Pixel coordinate grounding data:
⁂

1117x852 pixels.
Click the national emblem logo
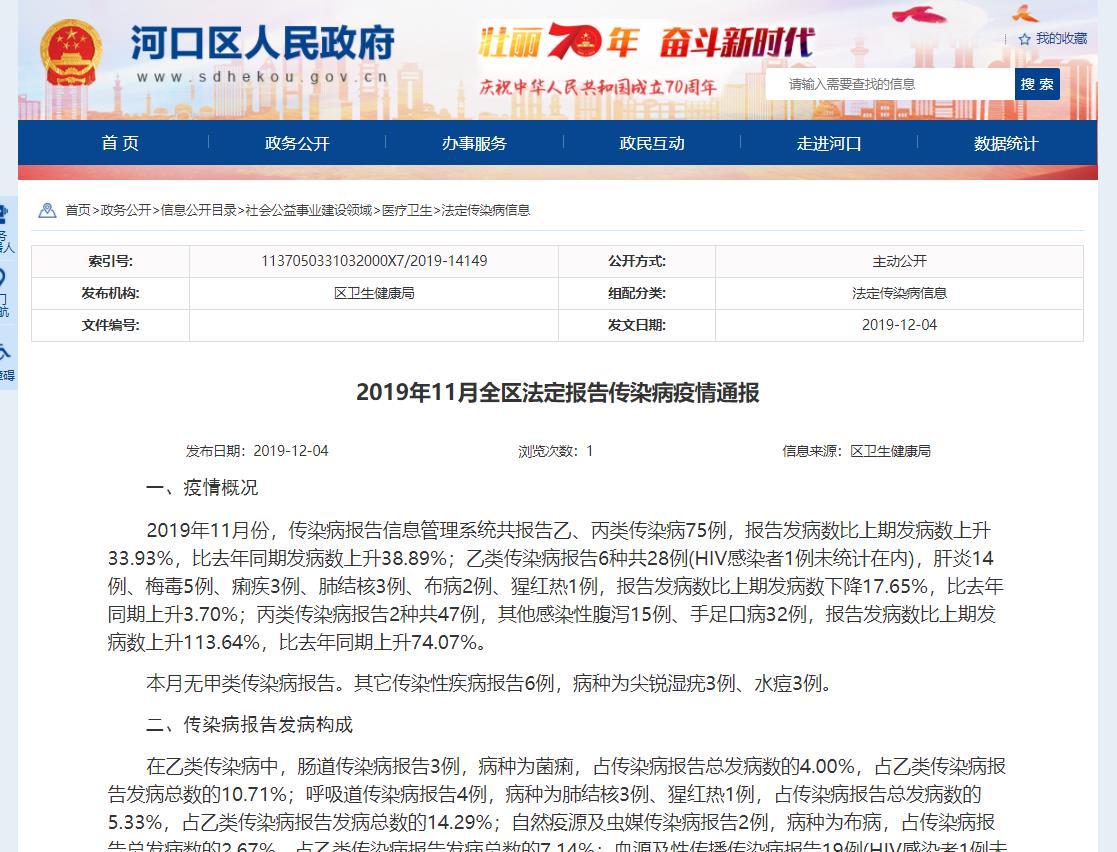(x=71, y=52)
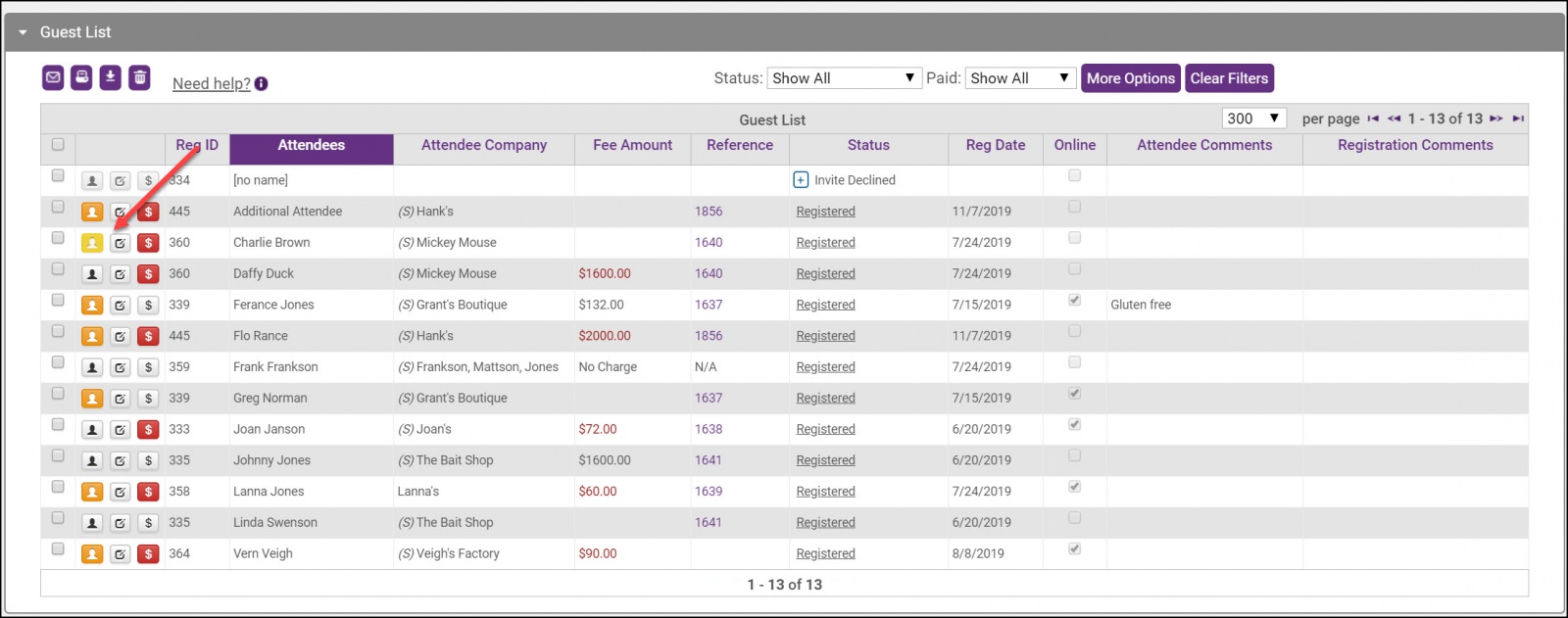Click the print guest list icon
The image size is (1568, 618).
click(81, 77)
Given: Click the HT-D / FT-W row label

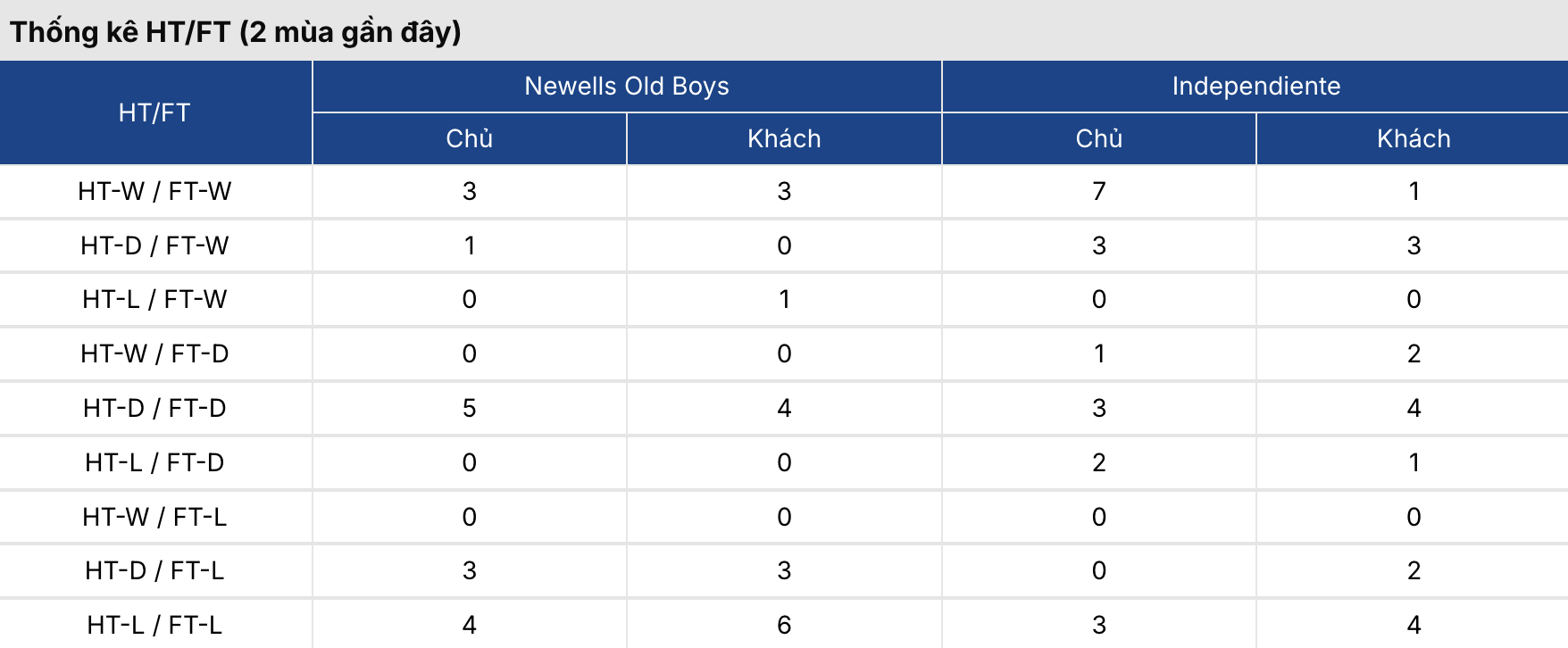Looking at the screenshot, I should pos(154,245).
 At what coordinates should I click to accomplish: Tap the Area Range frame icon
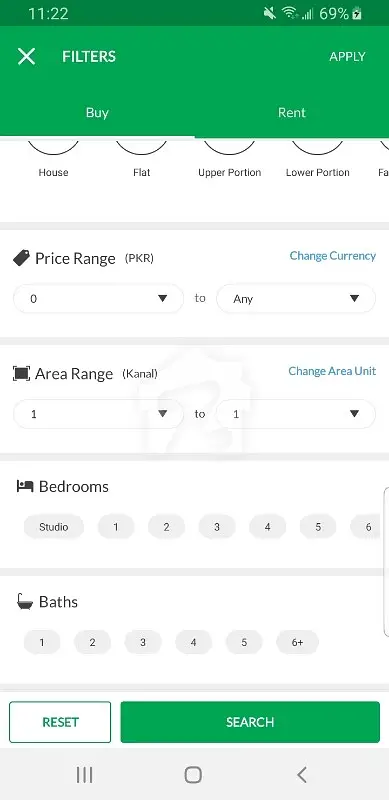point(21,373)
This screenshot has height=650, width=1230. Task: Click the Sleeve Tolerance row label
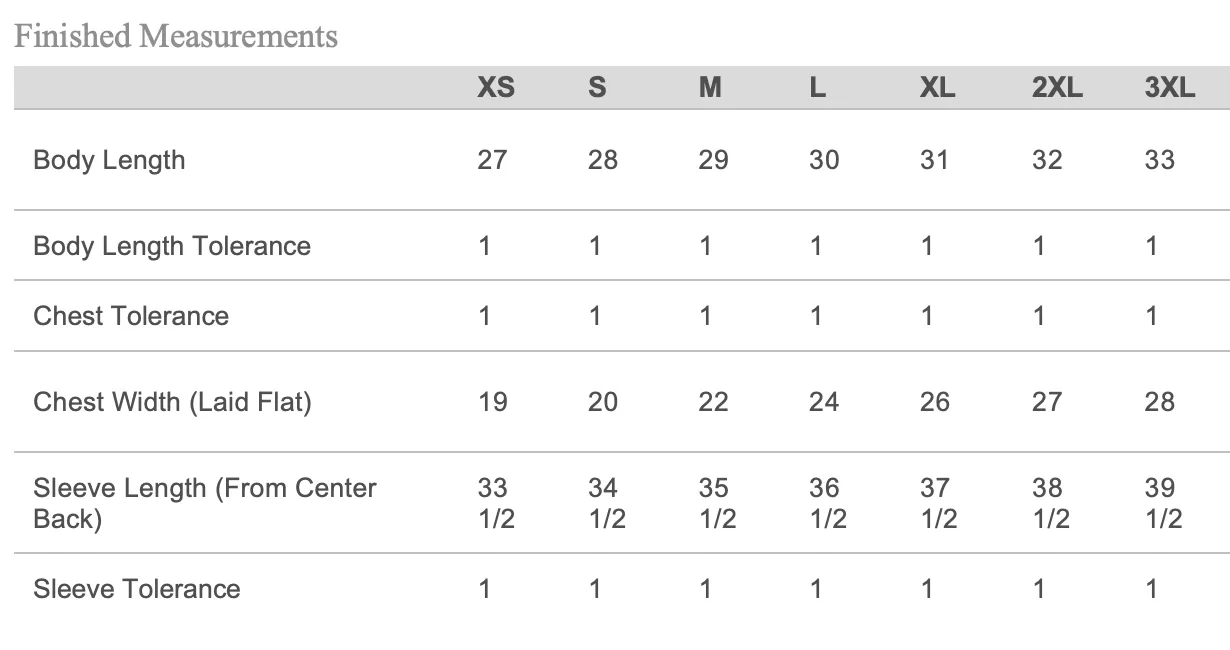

⁂

Restate all entries exactly; pictures stay out.

• [RESULT OF THIS EXERCISE]:
1117x852 pixels.
Click the national emblem logo
(x=71, y=52)
Click the print guest list icon
The image size is (1568, 618).
click(81, 77)
Given: Click the HT-D / FT-W row label

Looking at the screenshot, I should pos(154,245).
 At what coordinates should I click to accomplish: Tap the Area Range frame icon
point(21,373)
This screenshot has height=650, width=1230. Task: Click the Sleeve Tolerance row label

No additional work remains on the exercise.